EXERCÍCIO PROPOSTO :: Por favor, reúna todas as linhas dos registros abaixo que contêm a palavra "Instruction", diferenciando maiúsculas de minúsculas.

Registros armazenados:
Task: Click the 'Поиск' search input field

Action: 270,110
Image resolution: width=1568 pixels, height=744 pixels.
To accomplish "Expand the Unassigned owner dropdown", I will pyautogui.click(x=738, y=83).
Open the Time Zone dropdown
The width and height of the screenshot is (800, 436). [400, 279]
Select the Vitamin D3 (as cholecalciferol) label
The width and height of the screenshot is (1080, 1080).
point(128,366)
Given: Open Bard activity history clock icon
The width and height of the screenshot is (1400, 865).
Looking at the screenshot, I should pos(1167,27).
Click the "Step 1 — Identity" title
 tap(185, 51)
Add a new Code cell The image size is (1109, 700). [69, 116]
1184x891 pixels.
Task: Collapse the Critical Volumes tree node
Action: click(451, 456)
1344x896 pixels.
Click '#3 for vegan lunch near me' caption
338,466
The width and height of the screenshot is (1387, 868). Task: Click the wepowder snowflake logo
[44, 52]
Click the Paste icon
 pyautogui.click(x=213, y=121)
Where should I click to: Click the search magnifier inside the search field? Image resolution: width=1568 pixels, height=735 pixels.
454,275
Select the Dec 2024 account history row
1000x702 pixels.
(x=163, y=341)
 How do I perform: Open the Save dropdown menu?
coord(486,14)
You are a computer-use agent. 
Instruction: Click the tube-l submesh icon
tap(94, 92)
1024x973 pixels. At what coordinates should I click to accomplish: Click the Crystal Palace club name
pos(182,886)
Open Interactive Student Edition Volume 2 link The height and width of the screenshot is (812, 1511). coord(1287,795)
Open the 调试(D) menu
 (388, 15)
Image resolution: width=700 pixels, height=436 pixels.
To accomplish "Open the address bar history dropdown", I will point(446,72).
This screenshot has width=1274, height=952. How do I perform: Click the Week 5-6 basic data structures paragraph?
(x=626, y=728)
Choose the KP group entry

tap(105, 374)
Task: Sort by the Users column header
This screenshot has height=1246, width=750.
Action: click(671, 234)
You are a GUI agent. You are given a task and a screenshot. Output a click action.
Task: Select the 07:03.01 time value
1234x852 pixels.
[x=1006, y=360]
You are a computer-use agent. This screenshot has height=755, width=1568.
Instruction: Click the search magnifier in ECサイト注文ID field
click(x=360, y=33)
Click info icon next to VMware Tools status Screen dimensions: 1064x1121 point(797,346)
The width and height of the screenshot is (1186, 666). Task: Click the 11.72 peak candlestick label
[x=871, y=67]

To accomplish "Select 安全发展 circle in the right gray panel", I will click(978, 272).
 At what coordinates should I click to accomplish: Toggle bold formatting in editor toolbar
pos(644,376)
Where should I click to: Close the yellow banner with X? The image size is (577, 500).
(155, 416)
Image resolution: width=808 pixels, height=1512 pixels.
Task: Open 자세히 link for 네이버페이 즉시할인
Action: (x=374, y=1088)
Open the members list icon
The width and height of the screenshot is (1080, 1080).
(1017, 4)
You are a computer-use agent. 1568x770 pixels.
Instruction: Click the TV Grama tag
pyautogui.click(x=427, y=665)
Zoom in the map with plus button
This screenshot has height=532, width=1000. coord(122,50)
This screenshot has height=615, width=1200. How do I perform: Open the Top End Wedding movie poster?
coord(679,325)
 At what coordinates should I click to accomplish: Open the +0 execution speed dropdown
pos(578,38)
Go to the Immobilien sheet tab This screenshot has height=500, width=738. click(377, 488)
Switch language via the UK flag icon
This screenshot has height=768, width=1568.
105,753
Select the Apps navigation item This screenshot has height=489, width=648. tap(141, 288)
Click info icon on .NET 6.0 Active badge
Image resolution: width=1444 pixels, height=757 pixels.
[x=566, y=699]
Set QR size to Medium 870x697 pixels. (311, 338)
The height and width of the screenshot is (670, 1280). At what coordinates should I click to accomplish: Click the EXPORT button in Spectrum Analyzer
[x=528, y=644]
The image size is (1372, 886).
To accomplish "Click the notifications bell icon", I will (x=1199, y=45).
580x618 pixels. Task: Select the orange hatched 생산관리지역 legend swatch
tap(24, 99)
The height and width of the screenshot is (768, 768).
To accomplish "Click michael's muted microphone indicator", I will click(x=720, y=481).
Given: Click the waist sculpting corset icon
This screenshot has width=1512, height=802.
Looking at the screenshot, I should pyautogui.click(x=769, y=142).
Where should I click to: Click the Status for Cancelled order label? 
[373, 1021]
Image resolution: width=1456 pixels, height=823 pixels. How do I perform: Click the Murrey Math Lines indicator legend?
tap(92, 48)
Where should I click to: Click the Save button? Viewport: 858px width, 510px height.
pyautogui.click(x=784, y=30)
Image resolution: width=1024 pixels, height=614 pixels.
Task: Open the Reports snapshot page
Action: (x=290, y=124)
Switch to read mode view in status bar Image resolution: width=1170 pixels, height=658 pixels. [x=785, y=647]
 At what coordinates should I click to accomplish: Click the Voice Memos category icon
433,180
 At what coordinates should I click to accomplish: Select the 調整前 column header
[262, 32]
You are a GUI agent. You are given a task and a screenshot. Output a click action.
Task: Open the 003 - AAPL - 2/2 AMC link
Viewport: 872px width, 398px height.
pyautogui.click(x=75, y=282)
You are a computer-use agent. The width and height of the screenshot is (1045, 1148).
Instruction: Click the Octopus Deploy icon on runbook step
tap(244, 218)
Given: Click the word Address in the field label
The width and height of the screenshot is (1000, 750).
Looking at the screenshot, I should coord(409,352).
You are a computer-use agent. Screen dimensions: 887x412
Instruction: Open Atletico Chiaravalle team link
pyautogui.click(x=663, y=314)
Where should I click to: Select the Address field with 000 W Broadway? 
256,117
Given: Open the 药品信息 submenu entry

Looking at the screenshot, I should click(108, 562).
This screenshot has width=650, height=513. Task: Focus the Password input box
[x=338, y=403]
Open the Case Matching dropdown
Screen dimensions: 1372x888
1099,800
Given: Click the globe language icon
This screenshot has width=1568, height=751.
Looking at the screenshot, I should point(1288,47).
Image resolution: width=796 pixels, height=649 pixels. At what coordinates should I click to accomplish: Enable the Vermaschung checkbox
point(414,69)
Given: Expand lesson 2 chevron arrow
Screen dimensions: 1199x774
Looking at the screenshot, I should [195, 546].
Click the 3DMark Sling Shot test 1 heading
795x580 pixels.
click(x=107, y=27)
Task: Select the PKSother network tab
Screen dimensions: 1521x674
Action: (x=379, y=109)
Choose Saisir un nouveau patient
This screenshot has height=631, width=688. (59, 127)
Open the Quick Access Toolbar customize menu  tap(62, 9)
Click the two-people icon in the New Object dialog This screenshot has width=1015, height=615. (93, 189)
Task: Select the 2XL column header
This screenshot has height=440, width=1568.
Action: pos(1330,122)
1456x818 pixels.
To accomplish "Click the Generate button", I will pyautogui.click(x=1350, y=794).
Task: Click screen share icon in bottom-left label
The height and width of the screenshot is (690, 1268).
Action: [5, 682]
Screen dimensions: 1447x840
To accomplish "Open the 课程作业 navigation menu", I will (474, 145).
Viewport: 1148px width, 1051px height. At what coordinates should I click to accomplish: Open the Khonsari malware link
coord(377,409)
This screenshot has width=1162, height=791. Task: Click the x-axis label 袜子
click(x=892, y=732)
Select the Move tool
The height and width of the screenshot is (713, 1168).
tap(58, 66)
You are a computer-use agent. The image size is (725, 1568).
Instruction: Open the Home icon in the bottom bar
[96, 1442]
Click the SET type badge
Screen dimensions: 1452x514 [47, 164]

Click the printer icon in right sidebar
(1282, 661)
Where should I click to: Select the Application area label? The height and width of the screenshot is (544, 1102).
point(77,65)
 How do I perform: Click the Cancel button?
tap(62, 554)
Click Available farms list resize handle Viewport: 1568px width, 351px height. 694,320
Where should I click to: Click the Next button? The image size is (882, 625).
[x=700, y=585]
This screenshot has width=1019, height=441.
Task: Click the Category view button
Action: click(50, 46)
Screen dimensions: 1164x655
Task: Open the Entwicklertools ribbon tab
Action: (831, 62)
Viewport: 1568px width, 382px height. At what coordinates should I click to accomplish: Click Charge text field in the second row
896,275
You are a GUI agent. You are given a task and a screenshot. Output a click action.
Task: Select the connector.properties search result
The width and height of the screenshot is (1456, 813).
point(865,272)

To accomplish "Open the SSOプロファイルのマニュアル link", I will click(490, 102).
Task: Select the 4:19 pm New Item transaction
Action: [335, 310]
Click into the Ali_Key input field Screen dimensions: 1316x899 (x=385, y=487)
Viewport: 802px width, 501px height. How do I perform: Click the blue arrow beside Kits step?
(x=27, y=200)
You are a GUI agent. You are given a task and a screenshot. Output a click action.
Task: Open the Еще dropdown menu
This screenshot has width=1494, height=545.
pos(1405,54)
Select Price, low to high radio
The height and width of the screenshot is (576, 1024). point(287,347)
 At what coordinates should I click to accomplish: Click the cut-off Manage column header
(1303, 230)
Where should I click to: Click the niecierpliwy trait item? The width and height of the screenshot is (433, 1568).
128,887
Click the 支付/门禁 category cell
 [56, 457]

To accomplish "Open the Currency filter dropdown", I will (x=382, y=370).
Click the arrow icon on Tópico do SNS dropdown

RESPOSTA CORRETA ::
Instruction: Click the tube-l submesh icon
Instruction: Click the search magnifier in ECサイト注文ID field
Instruction: Click the TV Grama tag
Instruction: Click the Octopus Deploy icon on runbook step
Instruction: Open Atletico Chiaravalle team link
Instruction: Open the Home icon in the bottom bar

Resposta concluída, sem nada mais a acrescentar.